* Activity: Reproduce word for word the stretch of the peppermint oil profile below from "Country of origin: India" through "cineol, and others.".

* Selected passage:
______

Common Name: Peppermint
Latin Name: Mentha piperita
Other names: brandy mint, balm mint
Source: This oil is sourced from the fresh leaves of the herb.
Description: Peppermint is a hybrid mint, a cross between watermint and spearmint. The plant, indigenous to Europe and the Middle East, is now widespread in cultivation in many regions of the world. The smell of peppermint is sharp, sweet, and mentholated.
Extraction Method: Steam distillation is a separation process for temperature sensitive materials like natural aromatic compounds. Water vapor carries small amounts of the vaporized compounds to a condensation flask, where the condensed liquids separate, allowing for easy collection. This process effectively allows for distillation at lower temperatures, reducing deterioration of the compounds and creating a higher quality product.
Country of origin: India
History: Ancient Egyptians used peppermint dried peppermint leaves were discovered in pyramids that have been carbon dated to 1,000 BC. The Romans grew mint and peppermint in their gardens for its medicinal purposes, especially as a digestive aid. They also used mint and peppermint as a ground cover, especially between stepping stone pathways. Essence of Peppermint was patented in 1762 by John Juniper and became one of several 18th century English patent medicines to continue in production into the 20th century. Constituents: Menthol, menthone, menthyl acetate, menthofuran, limonene, pulegone, cineol, and others.

______

* Data records:
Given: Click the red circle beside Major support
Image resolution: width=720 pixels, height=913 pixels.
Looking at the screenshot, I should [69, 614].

______

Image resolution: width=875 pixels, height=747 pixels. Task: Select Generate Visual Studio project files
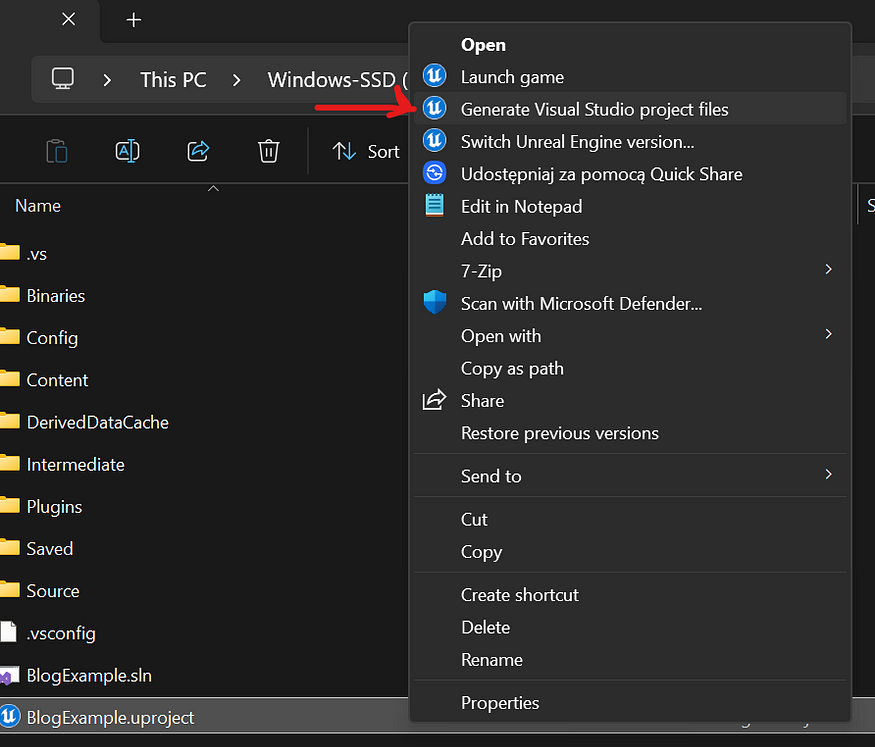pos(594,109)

______

* The completed task:
Country of origin: India
History: Ancient Egyptians used peppermint dried peppermint leaves were discovered in pyramids that have been carbon dated to 1,000 BC. The Romans grew mint and peppermint in their gardens for its medicinal purposes, especially as a digestive aid. They also used mint and peppermint as a ground cover, especially between stepping stone pathways. Essence of Peppermint was patented in 1762 by John Juniper and became one of several 18th century English patent medicines to continue in production into the 20th century. Constituents: Menthol, menthone, menthyl acetate, menthofuran, limonene, pulegone, cineol, and others.